The surgery was scheduled in two stages: first the right aneurysm was approached and then the left one, both by infraclavicular incision, systemic heparinization and tunneling of a 6 mm in diameter PTFE graft below the minor pectoralis muscle. A proximal end-to-end and distal end-to-side anastomosis was performed on both occasions, from the axillary to the brachial artery, excluding both aneurysms. Recovery of bilateral distal pulses was achieved.
The postoperative course was uneventful, with absence of palpable axillary masses, no signs of ischemia and recovery of distal pulse. A follow-up CT angiography after one year, showed that both bypasses were patent, aneurysmal sacs were trhrombosed, and distal vessels were patent. No further embolic events occurred during follow-up.
Axillary artery aneurysms are very rare clinical entities, comprising 0.5% to 1% of all peripheral arterial aneurysms. Atraumatic axillary artery aneurysms secondary to atherosclerosis are rarely seen, and the patients are usually asymptomatic.
The risks of an untreated axillary aneurysm are both vascular and neurological. Vascular complications include aneurysm rupture and thromboembolism, since thrombus within the aneurysm sac is present in 91% of patients. Neurologically, the enlarging aneurysm may cause compression of the brachial plexus, leading to transient or permanent sensorimotor deficits.
In our case, the patient had presented with ischemic symptoms on several occasions, and had been treated surgically by embolectomy. The fact that the patient had an obvious cause of arterial embolism, namely atrial fibrillation, had prevented any further diagnostic investigation for other causes of acute ischemia.
In the literature, axillary artery aneurysms are mostly unilateral. Bilateral axillary artery aneurysms have only been reported in two Marfan syndrome patients. In this case, the physical and laboratory examinations did not reveal collagen tissue disease and the aneurysms were attributed to atherosclerotic disease.

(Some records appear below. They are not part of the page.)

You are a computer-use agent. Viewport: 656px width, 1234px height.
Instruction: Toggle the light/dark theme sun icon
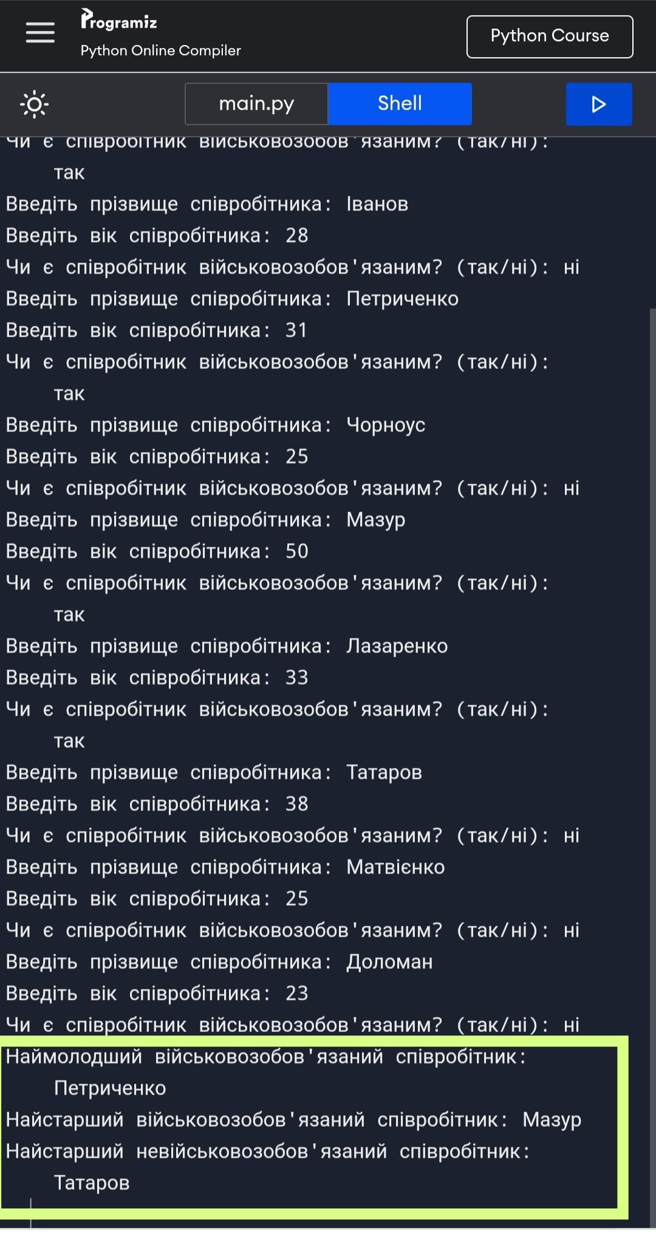(x=35, y=104)
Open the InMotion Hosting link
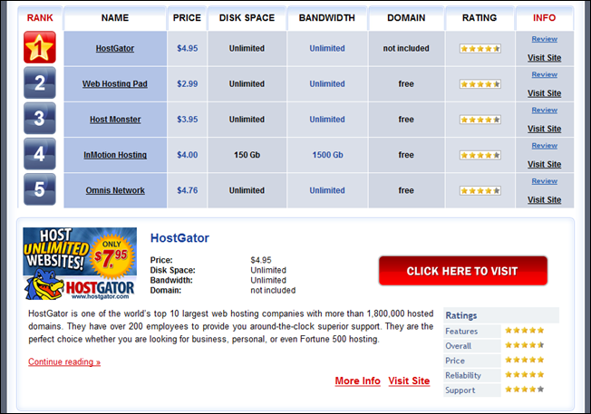Viewport: 591px width, 414px height. 115,155
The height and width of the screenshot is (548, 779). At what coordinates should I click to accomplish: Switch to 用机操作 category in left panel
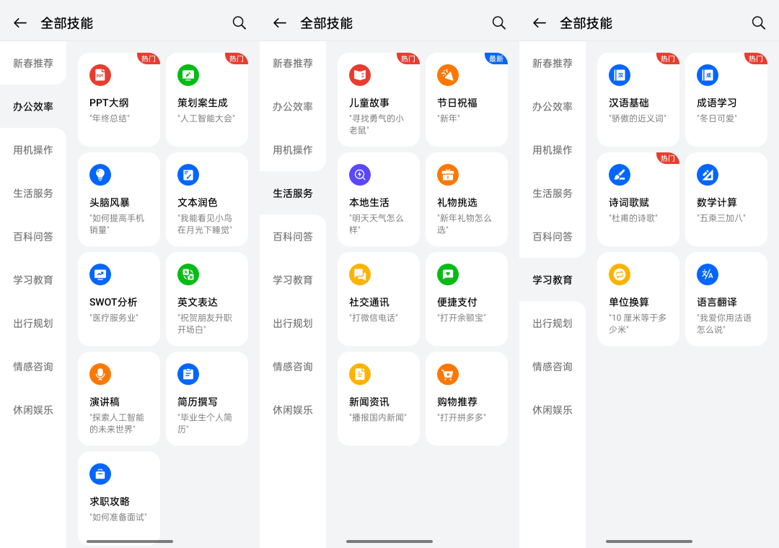[32, 149]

Although literature indicates open surgical resection and repair as the standard treatment, endovascular stenting is being used with increasing frequency over the past few years. Although open repair allows complete resection of the aneurysmal lesion with alleviation of compression on surrounding structures, thus removing the risk of rupture and thromboembolism, the appropriate treatment depends on both patient and surgical factors. Surgical factors that have to be considered i nclude the characteristics of the aneurysm (size, location, anatomical variation) and the availability of endovascular expertise.
Regarding the indication for intervention, most authors recommend operative intervention in symptomatic aneurysms or if the aneurysm measures more than 2 cm in diameter in asymptomatic individuals. For asymptomatic individuals, conservative management may be possible, but complications in up to 50% of patients have been reported, particularly thromboembolism, rupture, and compression on adjacent structures.

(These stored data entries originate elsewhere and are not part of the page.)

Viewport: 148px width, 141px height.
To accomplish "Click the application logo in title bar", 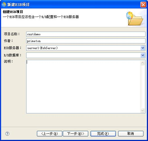I will tap(4, 5).

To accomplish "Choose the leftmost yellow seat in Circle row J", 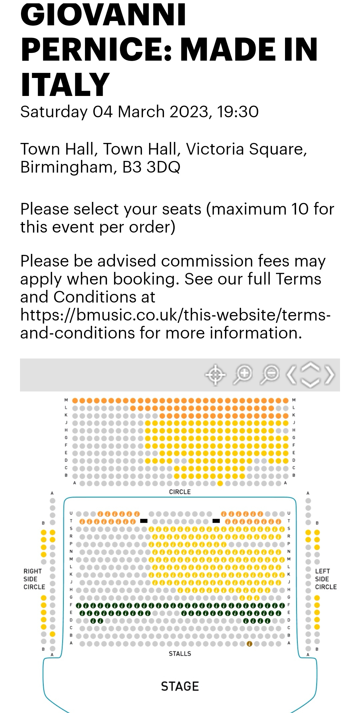I will tap(148, 423).
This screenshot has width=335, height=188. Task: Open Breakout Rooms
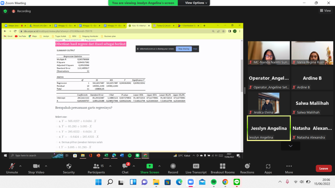tap(222, 168)
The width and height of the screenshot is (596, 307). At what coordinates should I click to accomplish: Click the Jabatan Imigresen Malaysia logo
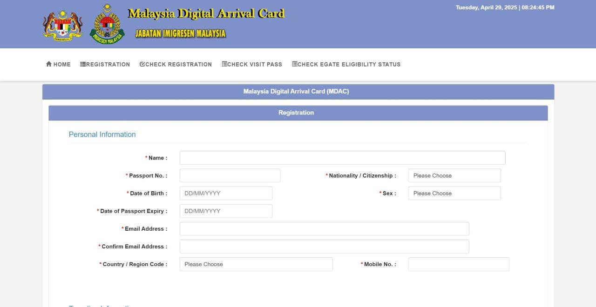click(107, 23)
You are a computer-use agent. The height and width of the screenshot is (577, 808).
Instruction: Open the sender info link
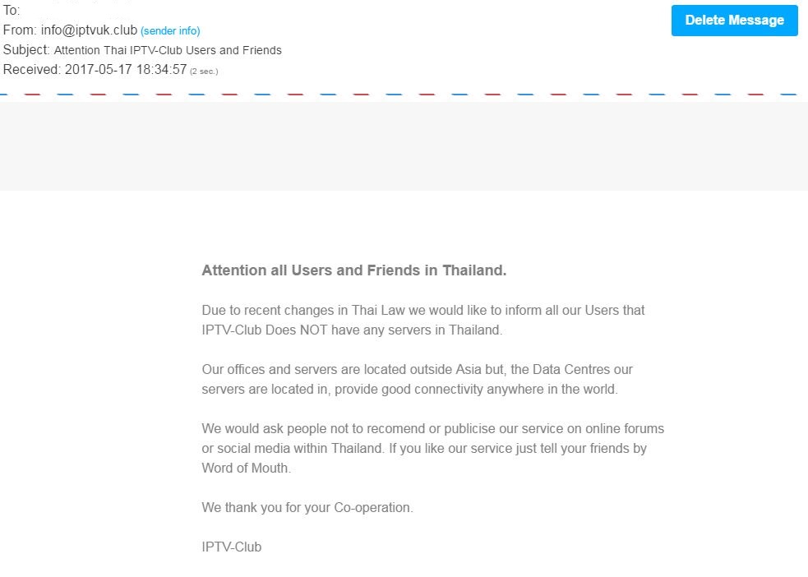[170, 31]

In our patient, we decided not to perform endovascular treatment, given the tortuosity of the aneurysms and the probability of endoleak after stent implantation due to the large sizes. Moreover, stent placement near a mobile joint carries the risk of stent deformation or breaking.

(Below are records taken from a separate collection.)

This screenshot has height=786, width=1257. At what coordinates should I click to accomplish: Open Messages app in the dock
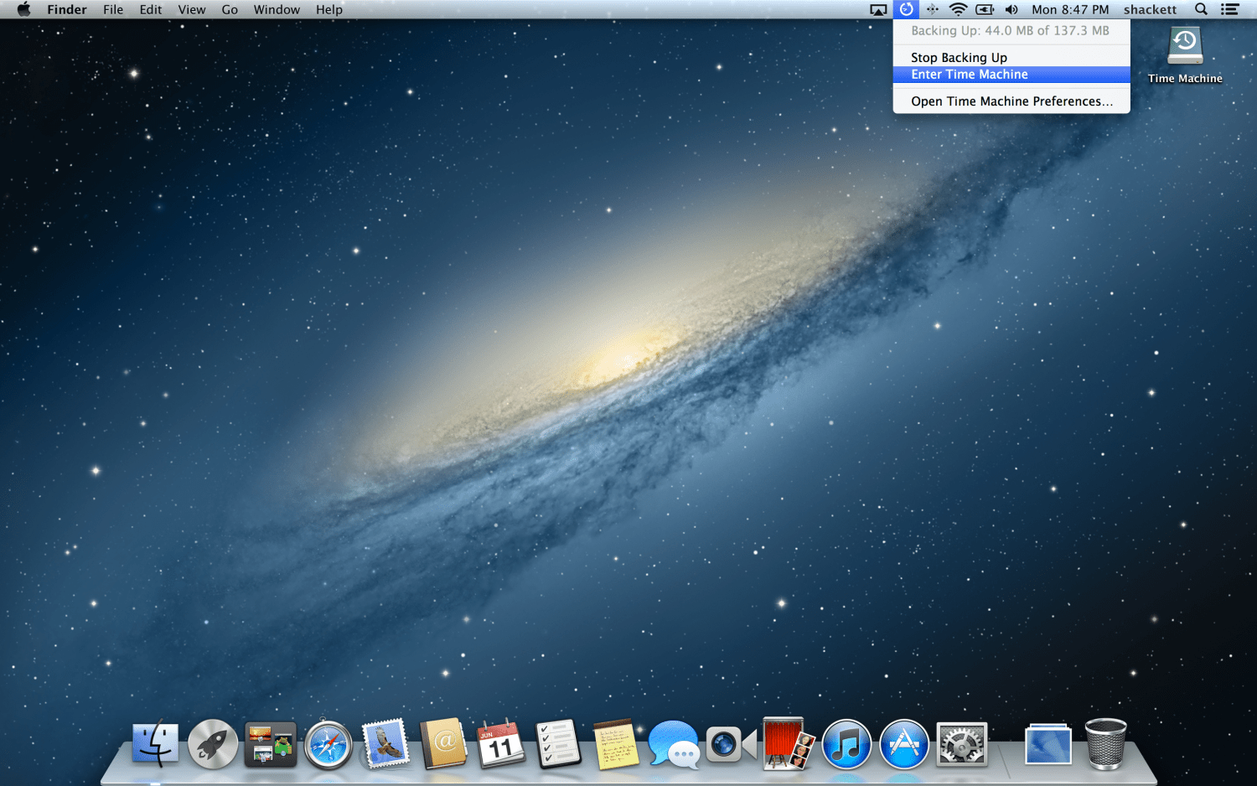(x=673, y=744)
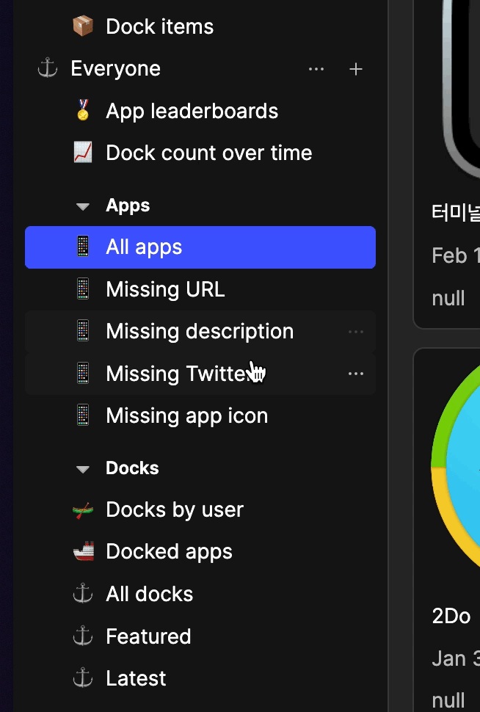Collapse the Apps section triangle
480x712 pixels.
pyautogui.click(x=83, y=207)
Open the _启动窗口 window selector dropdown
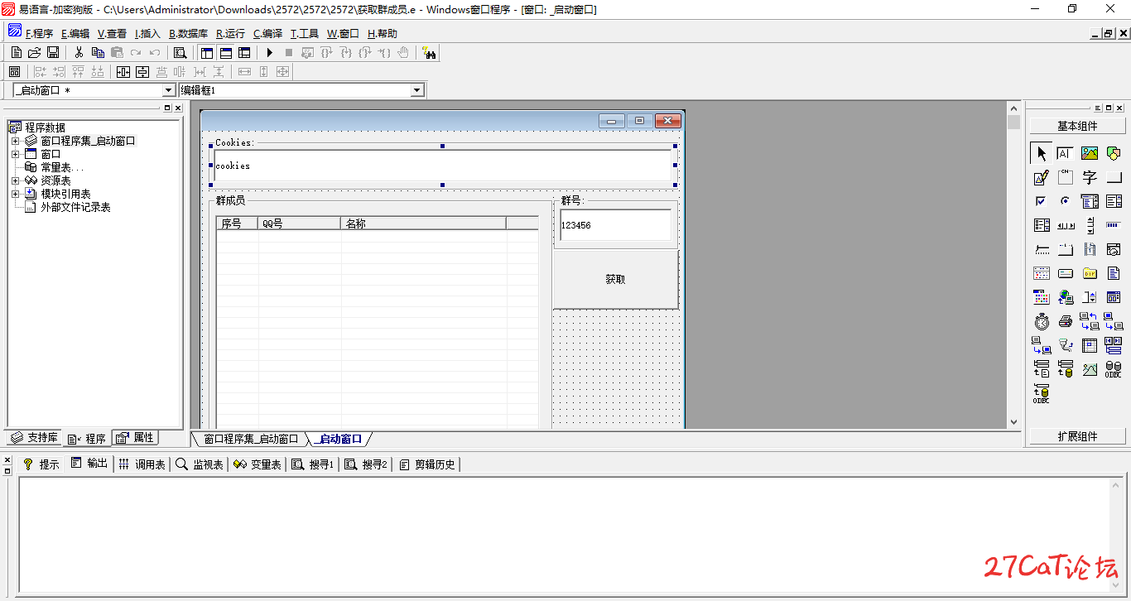Screen dimensions: 1131x601 [170, 89]
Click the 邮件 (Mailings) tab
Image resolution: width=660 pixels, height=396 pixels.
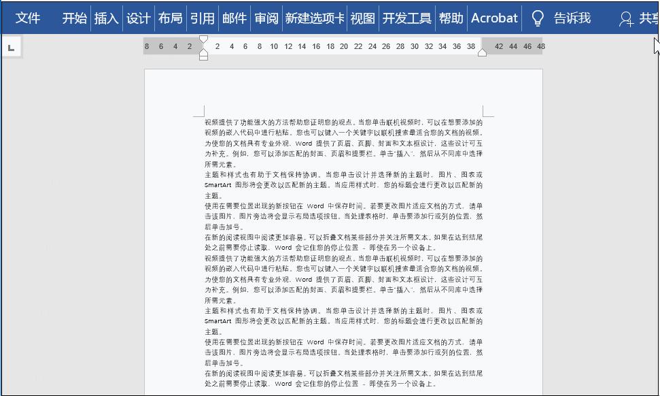pos(233,18)
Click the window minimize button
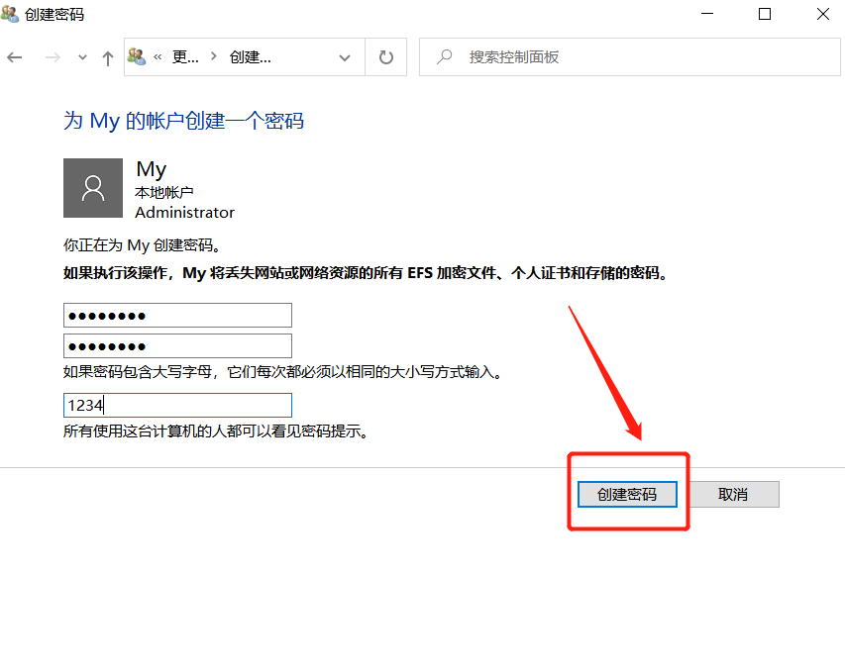Viewport: 845px width, 669px height. click(x=706, y=14)
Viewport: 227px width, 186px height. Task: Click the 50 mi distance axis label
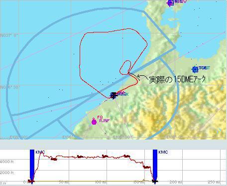click(64, 182)
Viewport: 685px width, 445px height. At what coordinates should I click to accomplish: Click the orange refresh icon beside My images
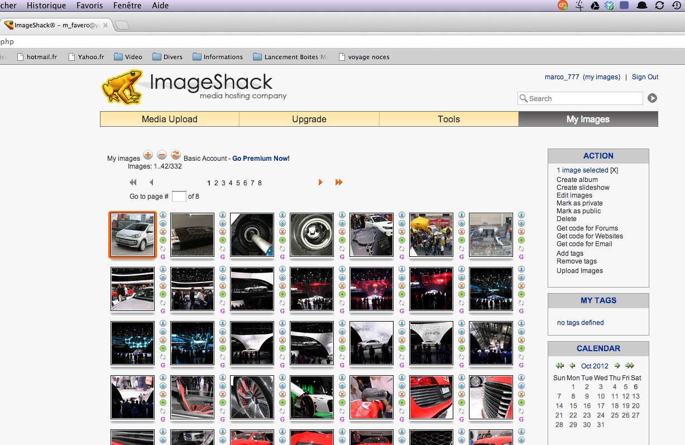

Aneurysmectomy and grafting with a saphenous vein is a contemporary treatment of choice for most patients with axillary artery aneurysms because of the favorable long-term patency, but the diameter of the vein may not be enough for bridging large vessels. On the other hand, synthetic grafts have fewer issues with size matching and can be used for medium and large arteries.
In our case, the patient’s history (diabetes, active smoker, and hypertension) increased the risk of future cardiac surgery, in which the saphenous vein would have to be used, and, since he presented bilateral aneurysms, we decided to perform the surgery with a prosthetic conduit.
To date, surgical graft replacement with resection of the aneurysm is still the standard treatment, although endovascular stenting can be offered as a feasible and successful alternative. Treatment choice should be individuaized, ultimately depending on a multitude of patient and surgical factors. The importance of CT angiography in the differential diagnosis in cases of recurrent acute ischemia of the upper limb should be emphasized.